APPUNTAMENTO con Armand alle ore 19 in una piazza strategica del centro città: a disposizione comode panchine dove restare in messianica attesa della chiamata della applicazione, una fontana, diversi fast food, diversi ristoranti asiatici, diversi colleghi con cui scambiare una parola. Pachistani, africani, tantissimi afghani, qualche italiano con i capelli grigi espulso dall’industria che prova a reinventarsi: tutti con la loro bicicletta dotata di catenaccio, il loro bidone colorato, tutti coperti fino agli occhi da spesse coltri di vestiario nonostante il clima monsonico di questa Torino di fine millennio.
Armand arriva puntuale con la sua bicicletta scura: è giovane, gentile, parla pochissimo italiano perché, sono parole sue, «lavoro sempre, quindi non ho amici con cui parlare la vostra lingua». E perché lavori sempre, domandiamo. «Perché un giorno sarà meglio di oggi». E oggi com’è? «Oggi è dura, molto dura».
Il telefono squilla e l’applicazione illumina lo schermo come una apparizione nel cielo: c’è da portare un bell’hamburger con patate fritte e bibita gassata a tre chilometri e mezzo di distanza.

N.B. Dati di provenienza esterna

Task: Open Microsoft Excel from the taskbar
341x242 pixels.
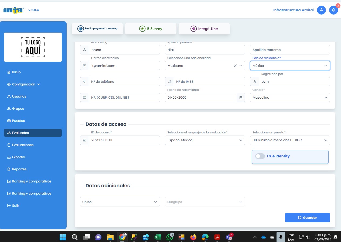Action: coord(158,237)
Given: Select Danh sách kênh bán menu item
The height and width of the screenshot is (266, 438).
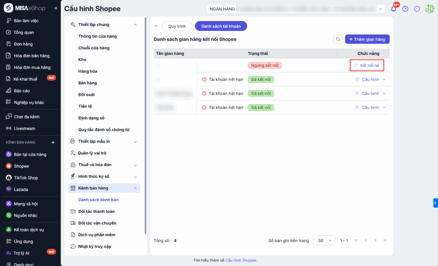Looking at the screenshot, I should [98, 200].
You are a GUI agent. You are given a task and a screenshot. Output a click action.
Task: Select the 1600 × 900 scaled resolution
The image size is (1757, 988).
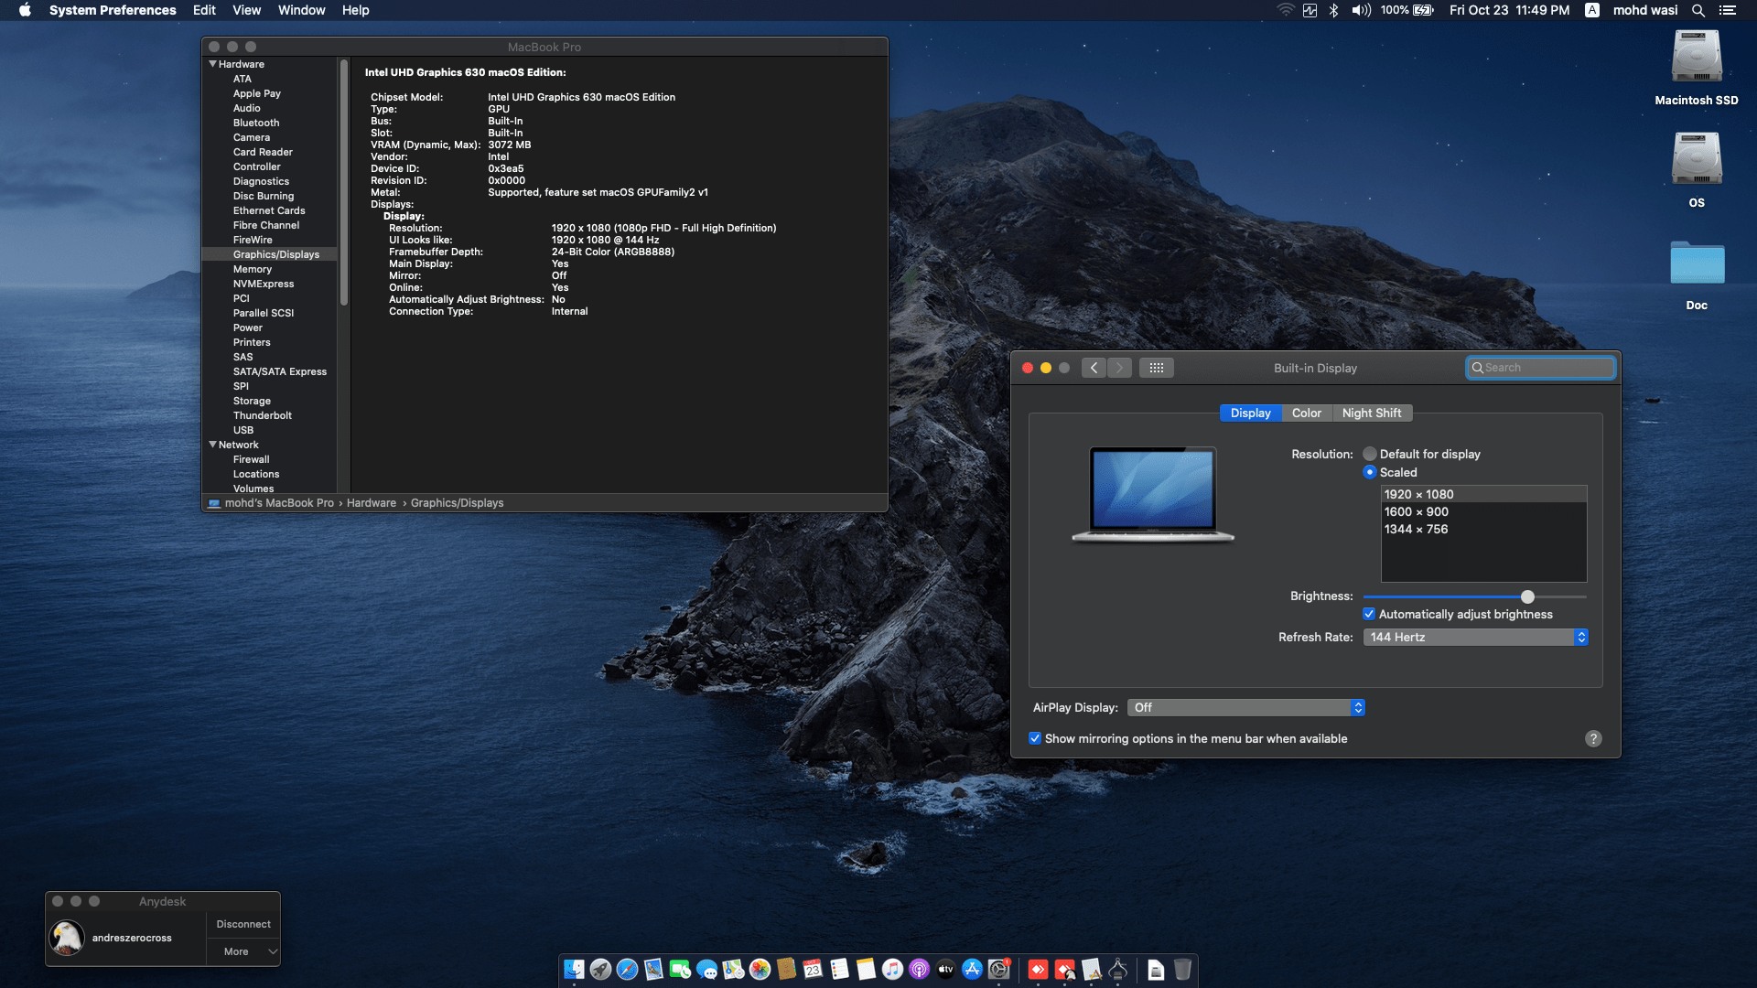pyautogui.click(x=1416, y=511)
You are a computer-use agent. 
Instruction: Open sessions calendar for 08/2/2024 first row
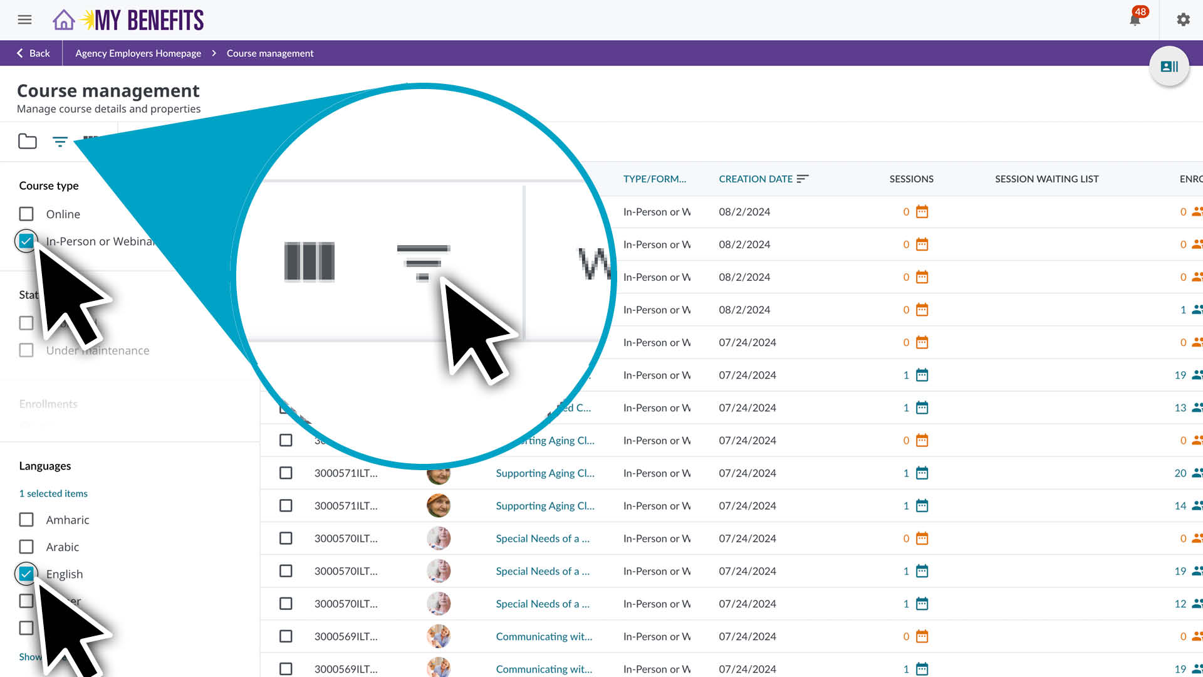point(922,212)
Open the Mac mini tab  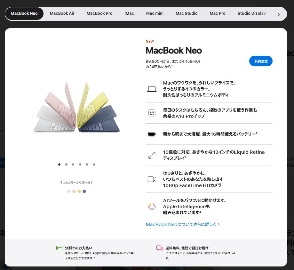[155, 13]
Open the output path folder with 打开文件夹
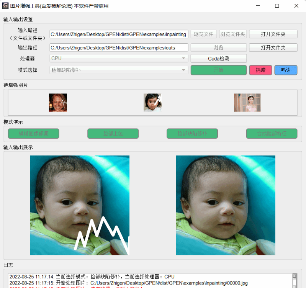Viewport: 306px width, 288px height. (x=273, y=47)
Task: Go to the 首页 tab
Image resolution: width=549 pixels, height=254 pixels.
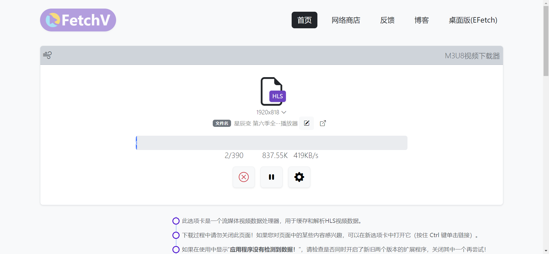Action: click(304, 20)
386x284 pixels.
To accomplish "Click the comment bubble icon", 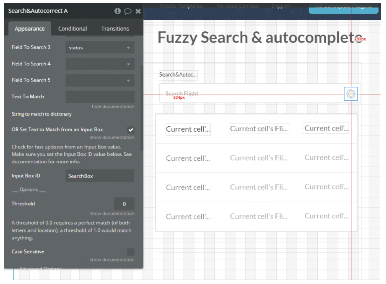I will 128,11.
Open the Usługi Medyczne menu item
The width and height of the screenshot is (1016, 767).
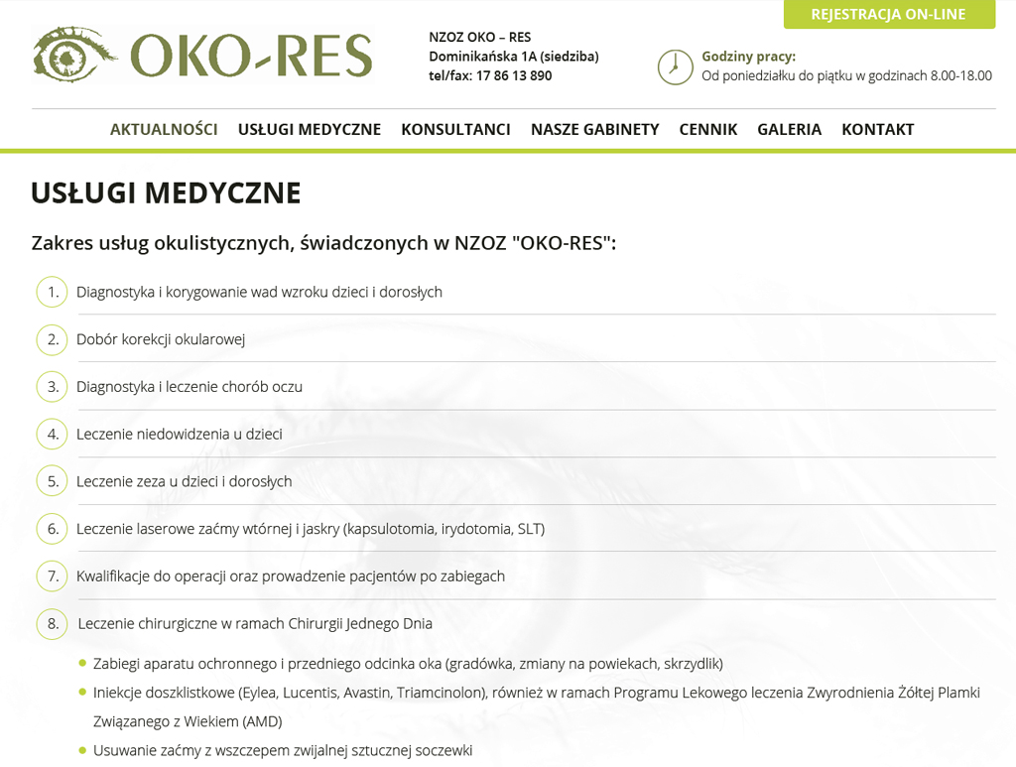coord(310,129)
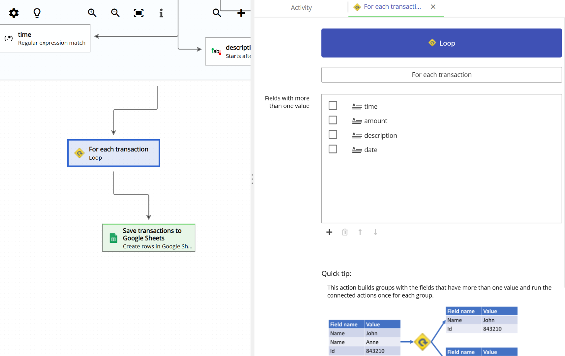Click the For each transaction name field
The width and height of the screenshot is (565, 356).
click(441, 75)
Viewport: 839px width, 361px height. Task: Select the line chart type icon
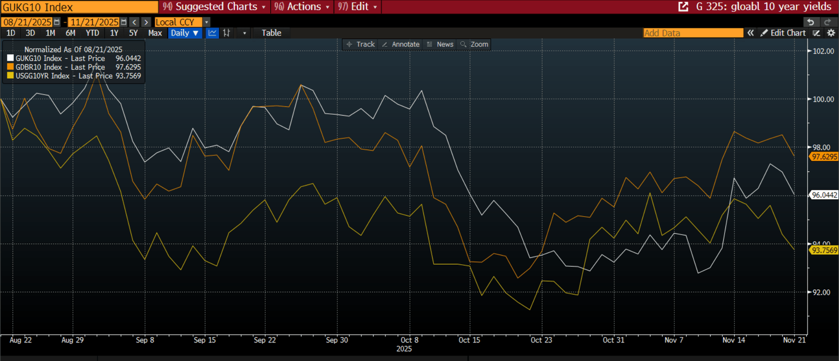coord(212,33)
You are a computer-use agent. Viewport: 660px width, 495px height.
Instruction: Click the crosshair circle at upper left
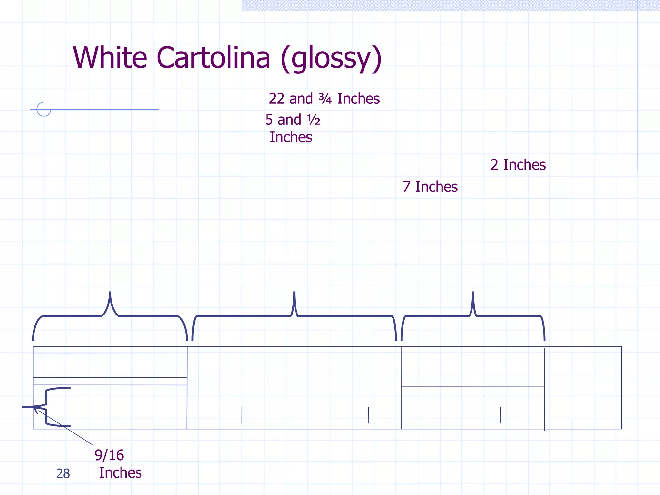tap(44, 109)
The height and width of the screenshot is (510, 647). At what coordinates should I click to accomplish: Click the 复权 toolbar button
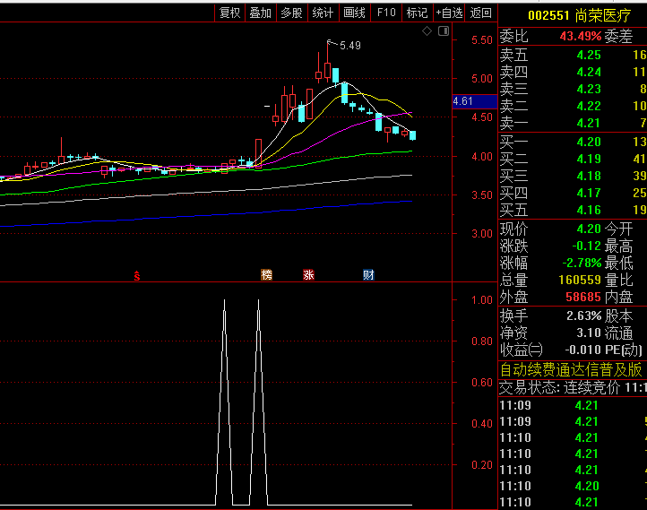[230, 13]
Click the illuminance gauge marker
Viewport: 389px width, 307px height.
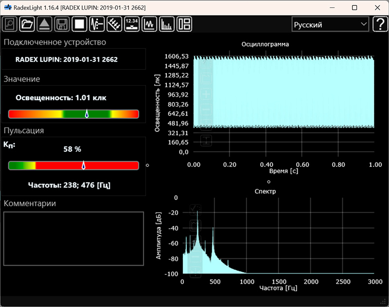pos(87,114)
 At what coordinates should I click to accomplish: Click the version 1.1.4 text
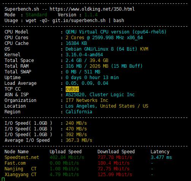tap(91, 15)
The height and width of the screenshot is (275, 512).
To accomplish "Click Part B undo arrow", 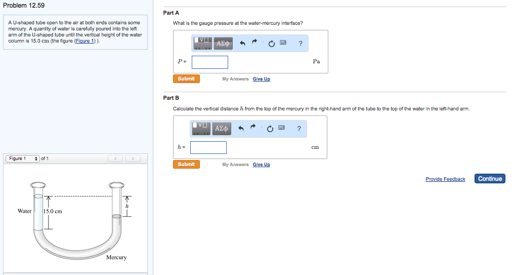I will point(242,129).
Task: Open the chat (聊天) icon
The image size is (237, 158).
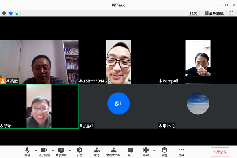Action: tap(130, 152)
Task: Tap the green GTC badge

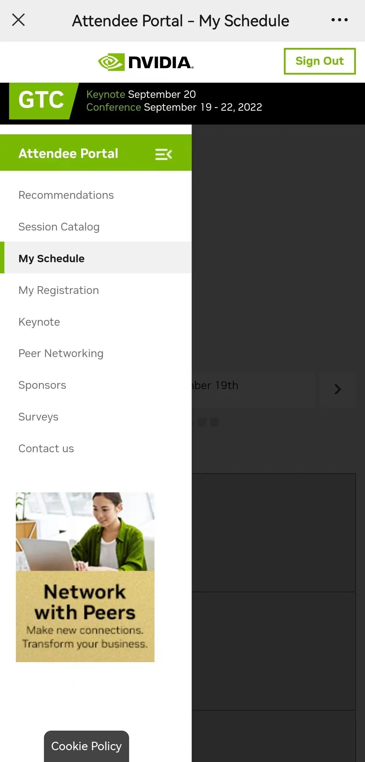Action: pos(41,101)
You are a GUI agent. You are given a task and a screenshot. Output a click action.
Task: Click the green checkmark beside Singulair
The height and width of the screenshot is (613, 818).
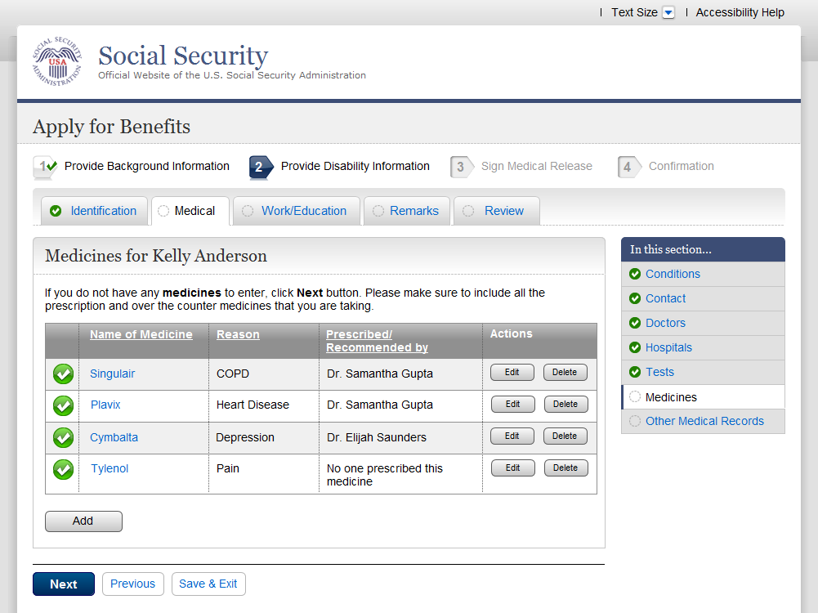coord(63,374)
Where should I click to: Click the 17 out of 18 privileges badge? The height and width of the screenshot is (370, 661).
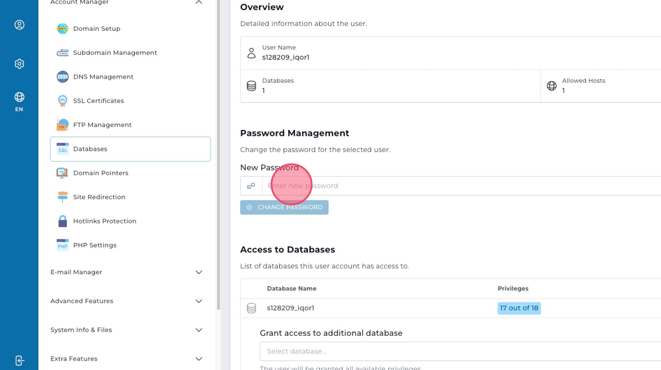(519, 308)
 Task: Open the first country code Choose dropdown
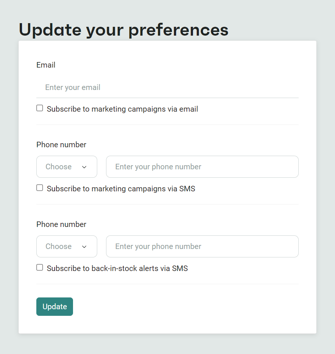pos(66,166)
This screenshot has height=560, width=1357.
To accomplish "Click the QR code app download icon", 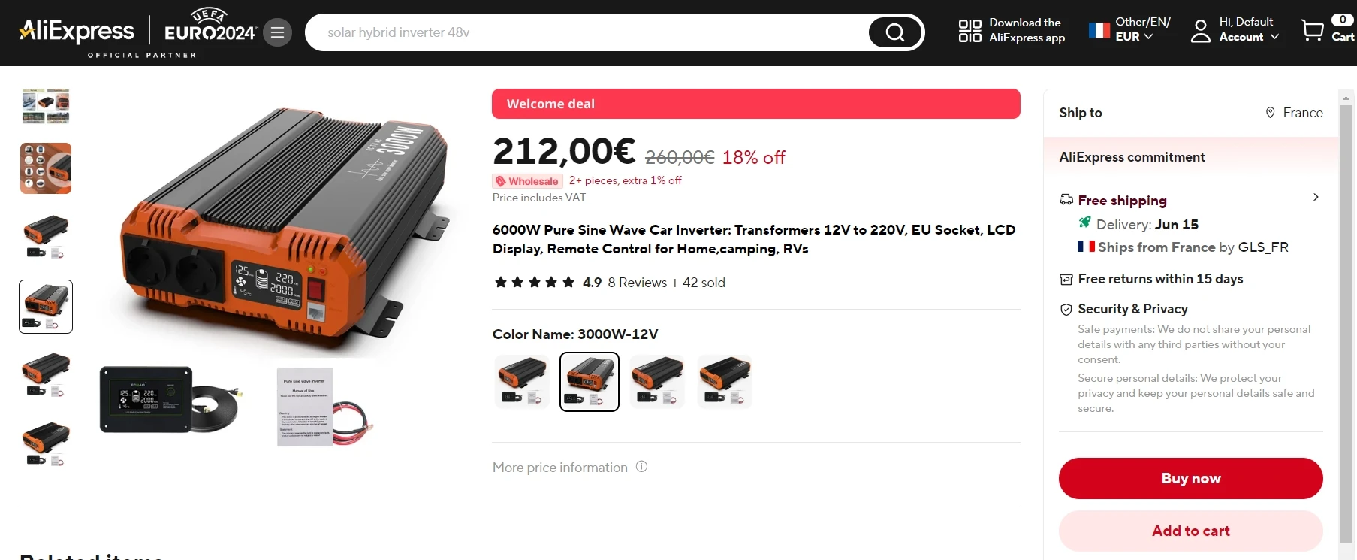I will pos(970,30).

Armand accetta la proposta. Sì, perché in questo strano mondo del cibo a domicilio quello che impera è il libero arbitrio. Il fattorino-rider è libero di accettare la proposta di consegna o meno, è libero di andare piano o forte in bicicletta, è libero di rispettare o meno semafori rossi, strade contromano, inversioni di marcia, è libero di fare quello che vuole. Ma sono tutte libertà che hanno un costo.

IL PREZIOSO HAMBURGER con patate fritte entra dentro il bidone e via, si vola verso l’affamato cliente. L’inverno torinese intanto si ricorda dei tempi che furono e il termometro abbandona i quindici gradi primaverili a Natale e scende in picchiata verso i tre quattro gradi. La grande piazza Statuto da attraversare nel buio è una sorta di roulette russa e ogni pedalata ha la sua pena: ottocenteschi lastroni di pietre di fiume che spezzano i polsi dove si congiungono, rotaie del tram invisibili che attraggono come magneti le ruote, semafori rossi ovunque, monopattini missile che sbucano da ogni dove. Armand macina ogni giorno ottanta chilometri, circa venticinquemila all’anno. È la distanza coperta dai ciclisti professionisti che corrono lungo le strade del Giro o del Tour.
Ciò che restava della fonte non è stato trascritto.